Neuroblastoma is characterized by a wide range of clinical manifestations and associated with poor prognosis when there is amplification of MYCN oncogene or high expression of Myc oncoproteins. In a previous in vitro study, we found that glycolytic inhibitor 2-deoxyglucose (2DG) could suppress the growth of neuroblastoma cells, particularly in those with MYCN amplification. In this study, we established a mouse model of neuroblastoma xenografts with SK-N-DZ and SK-N-AS cells and treated with 100 mg/kg or 500 mg/kg of 2DG by intra-peritoneal injection twice a week for 3 consecutive weeks. We found that 2DG was effective to suppress the growth of both MYCN-amplified SK-N-DZ and MYCN-nonamplified SK-N-AS neuroblastoma xenografts, which was associated with down regulation of HIF-1α, PDK1 and c-Myc and reduction of tumor vessels.

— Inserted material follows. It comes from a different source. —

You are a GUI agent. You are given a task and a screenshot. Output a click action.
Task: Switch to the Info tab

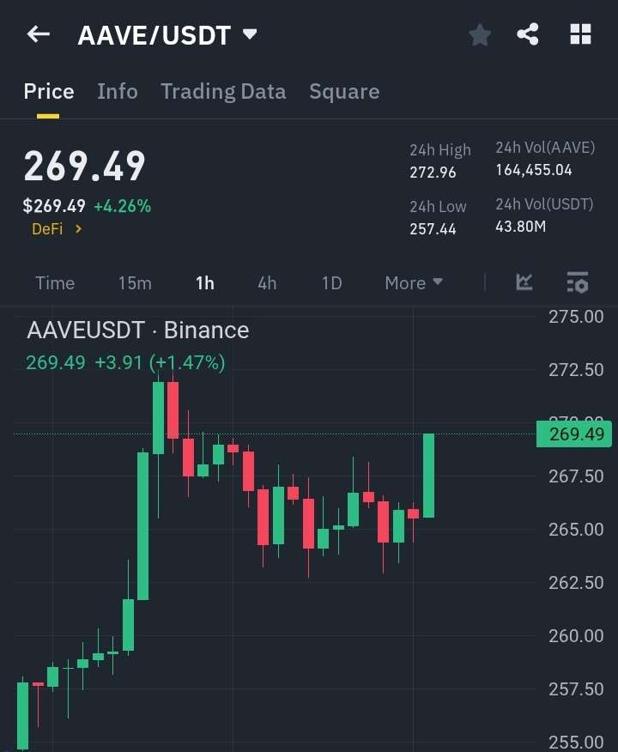pyautogui.click(x=117, y=91)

In vitro study showed that 2DG may suppress proliferation, cause apoptosis and reduce migration of murine endothelial cells with inhibition of lamellipodia and filopodia formation and disorganization of F-actin filaments. The results suggested that 2DG may simultaneously target cancer cells and endothelial cells in the neuroblastoma xenografts in mice regardless of the status of MYCN amplification, providing a potential therapeutic opportunity to use 2DG or other glycolytic inhibitors for the treatment of the patients with refractory neuroblastoma.